For TF-ASBs of transcription factors with motifs available in the HOCOMOCO v.11 (https://hocomoco.autosome.org) core collection, the P-values of the best motif hits were calculated for the Reference and Alternative alleles using SPRY-SARUS (https://github.com/autosome-ru/sarus). The motif position was fixed according to the best hit considering both the Reference and the Alternative alleles on both DNA strands:
  'motif_log_pref': -log10(motif P-value) for the best motif occurrence of the PWM (position weight matrix) for the Ref allele
  'motif_log_palt':  -log10(motif P-value) for the Alt allele
  'motif_fc': motif Fold Change (FC), log2-ratio between motif P-values for the Reference and Alternative alleles. Positive values indicate Alt-ASBs (preferred binding to the Alternative allele). Negative values indicate Ref-ASBs. The value of ‘None’ is assigned in case the PWM was not available.
  'motif_pos': position of the SNV relative to the best PWM hit (taking into account the strand orientation of the motif hit), 0-based
  'motif_orient': '+' or '-', the DNA strand of the best motif PWM hit relative to the chromosome sequence in the genome assembly
  'motif_conc': Motif Concordance indicates whether the allelic read imbalance agrees with the motif Fold Change (FC, predicted from sequence analysis). Concordance is assessed for ASBs passing FDR of 25%. The following notation is used:
'None': Motif is not available or both fdrp_bh_ref and fdrp_bh_alt are > 0.25
'No hit': The best hit P-value is higher than 0.0005
'Weak concordant': The absolute value of FC is less than 2 but consistent with the allelic read imbalance
'Weak discordant': The absolute value of FC is less than 2 and contrasts with the allelic read imbalance
'Concordant': The absolute value of FC is greater or equal than 2 and consistent with allelic read imbalance
'Discordant': The absolute value of FC is greater or equal than 2 and contrasts with allelic read imbalance

-|============================|-
  Further comments and details

ASB significance
ASB calling is done separately for each ChIP-Seq experiment. For each candidate ASB site, the P-values for Reference and Alternative allele are calculated separately according to the fitted Negative Binomial Mixture model accounting for different assignment of the alleles to the higher or lower DNA copies in genomic regions with BAD > 1. Prior mixture weights obtained with the global fit across SNVs were updated with Bayesian estimation separately for each SNV.

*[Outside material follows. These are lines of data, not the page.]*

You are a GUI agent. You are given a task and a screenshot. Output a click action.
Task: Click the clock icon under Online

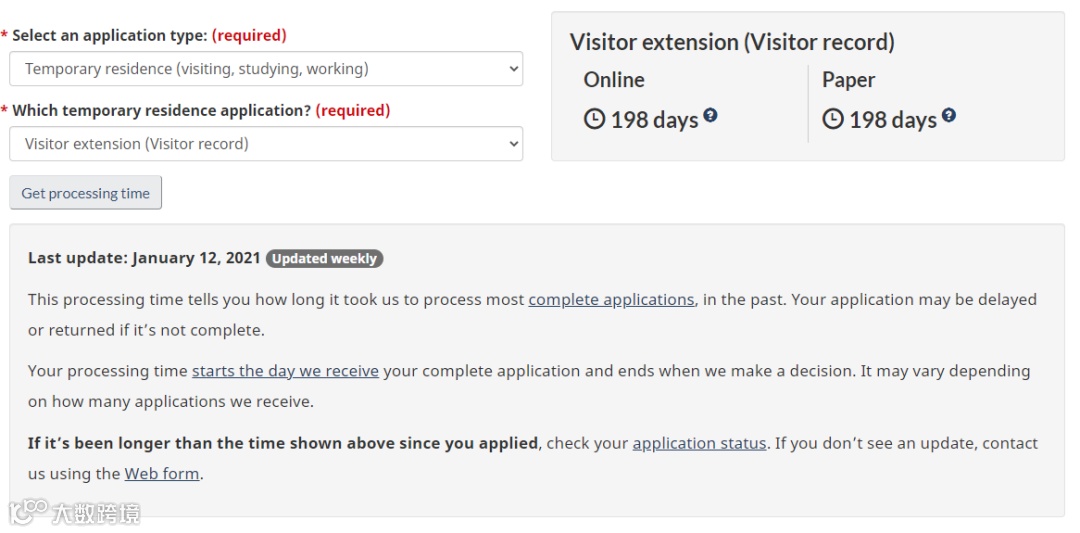(x=594, y=120)
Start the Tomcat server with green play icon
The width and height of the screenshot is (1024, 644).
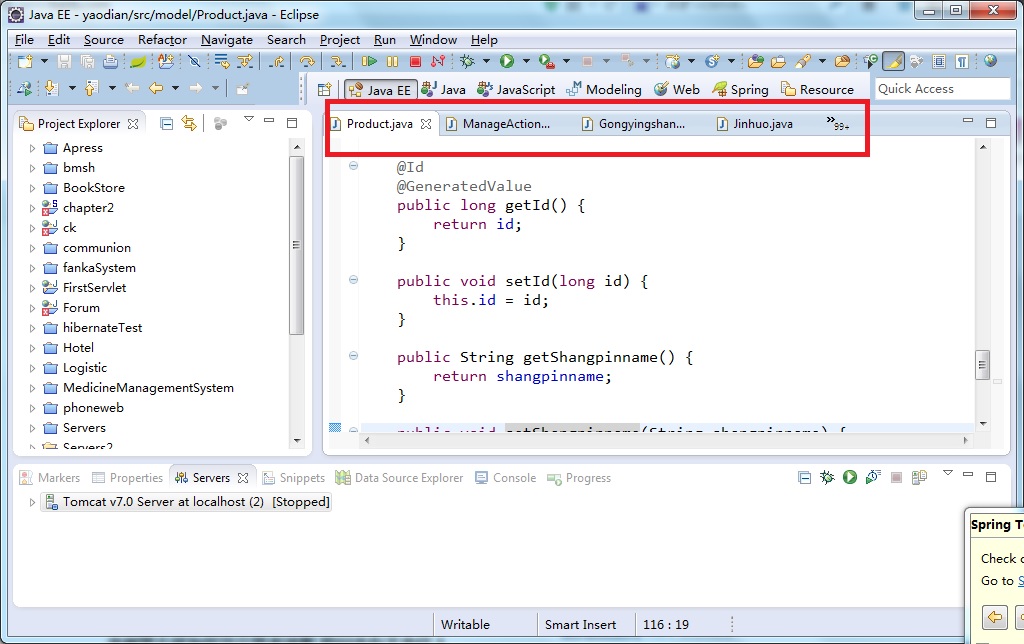(x=849, y=478)
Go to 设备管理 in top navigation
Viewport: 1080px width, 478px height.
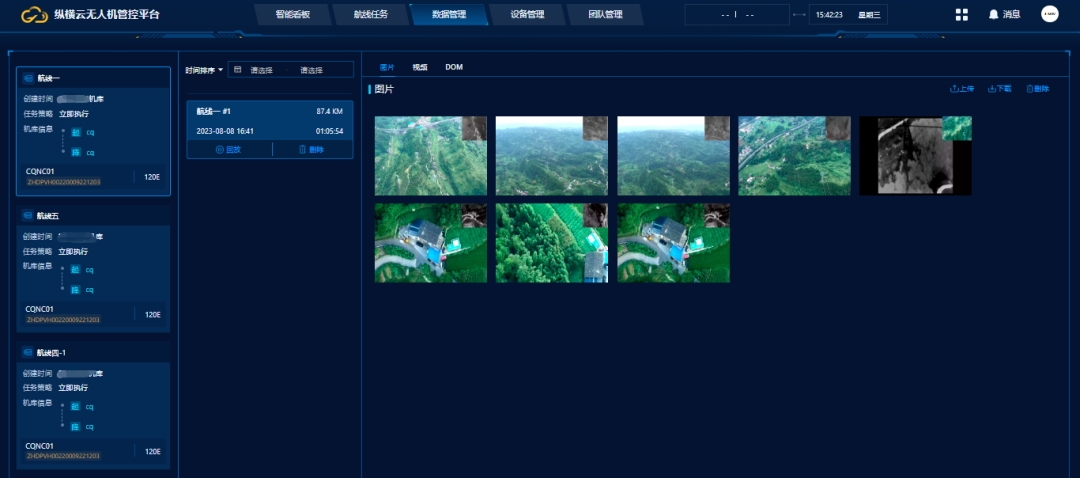coord(527,15)
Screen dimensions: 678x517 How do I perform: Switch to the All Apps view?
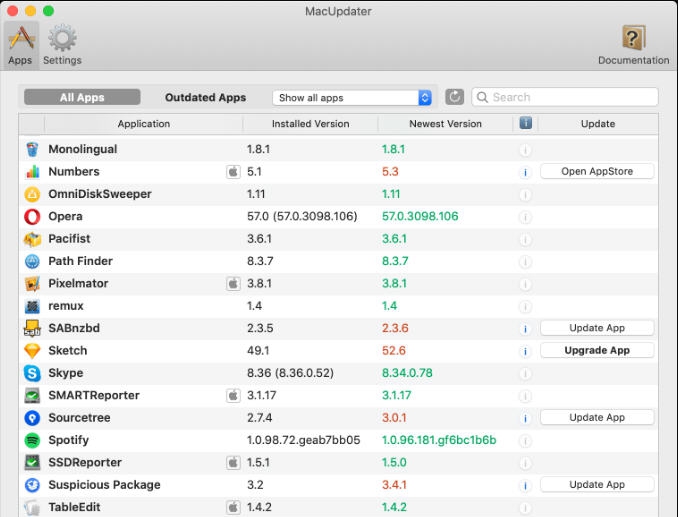(82, 98)
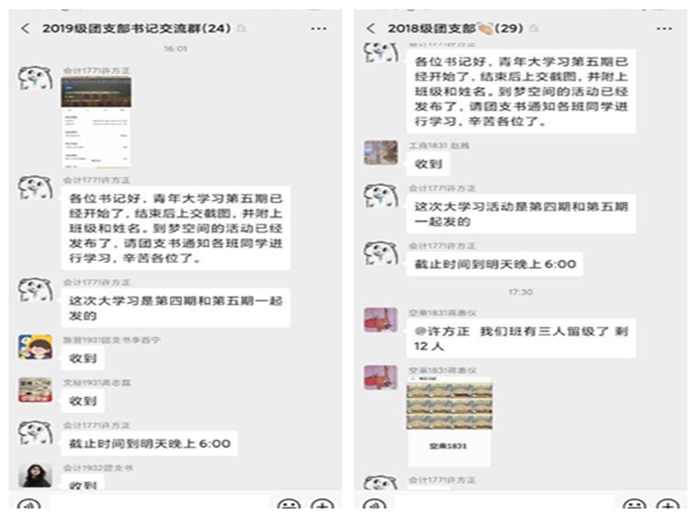
Task: Go back from the 2018级团支部 chat
Action: pos(371,28)
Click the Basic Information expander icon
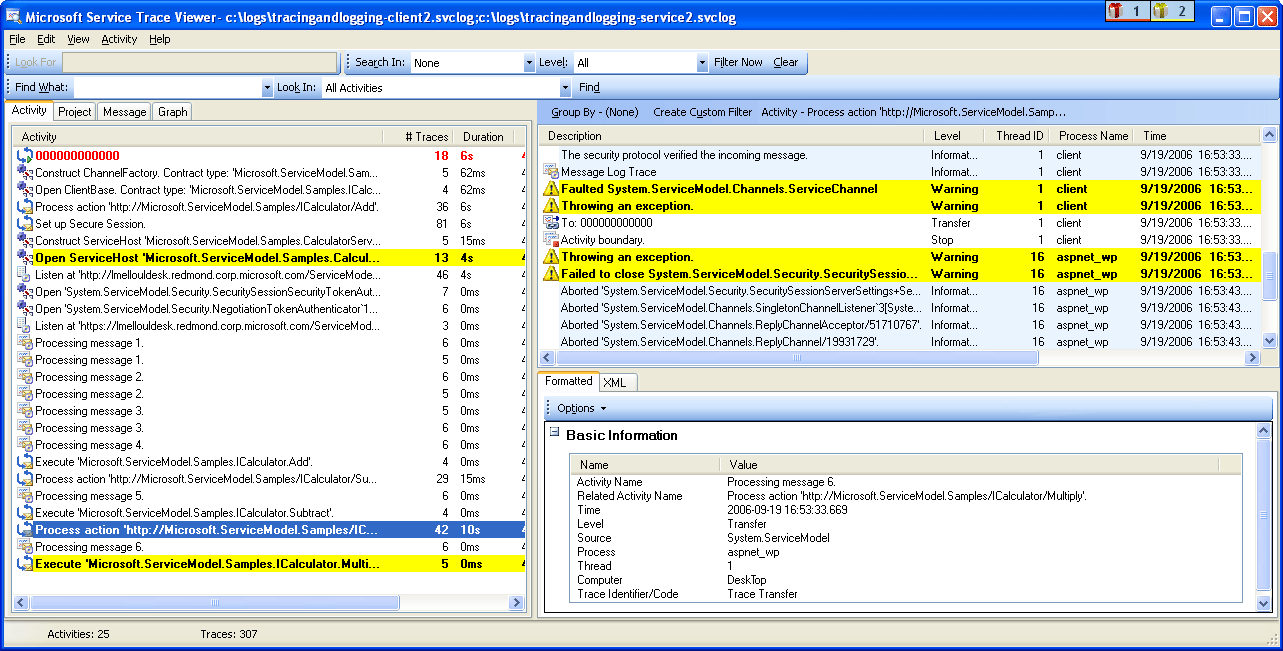The image size is (1283, 651). pyautogui.click(x=553, y=435)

For a particular SNV, the P-values from individual data sets are aggregated with the logit (Mudholkar-George) method for each TF (using ChIP-Seq data from all cell types) and cell type (using ChIP-Seq data from all TFs) and FDR-corrected with the Benjamini-Hochberg procedure for SNVs (for each TF and each cell type separately). The aggregated P-values are then corrected for multiple tested SNPs using Benjamini-Hochberg (FDR) procedure.

ASB effect size
The Effect Size of an ASB event is calculated separately for Reference and Alternative alleles and is defined as the weighted mean of log-ratios of observed and expected allelic read counts, with weights being -log10 of the respective P-values. The expected read counts are estimated from the fitted Negative Binomial Mixture model accounting for different assignments of the allies to the higher or lower DNA copies in genomic regions with BAD > 1. Prior mixture weights obtained with the global fit across SNVs were updated with Bayesian estimation separately for each SNV.

The Effect Size is not assigned (n/a) if all the raw individual P-values of an SNV on a particular genome position are equal to 1, considering Ref- and Alt-ASBs separately.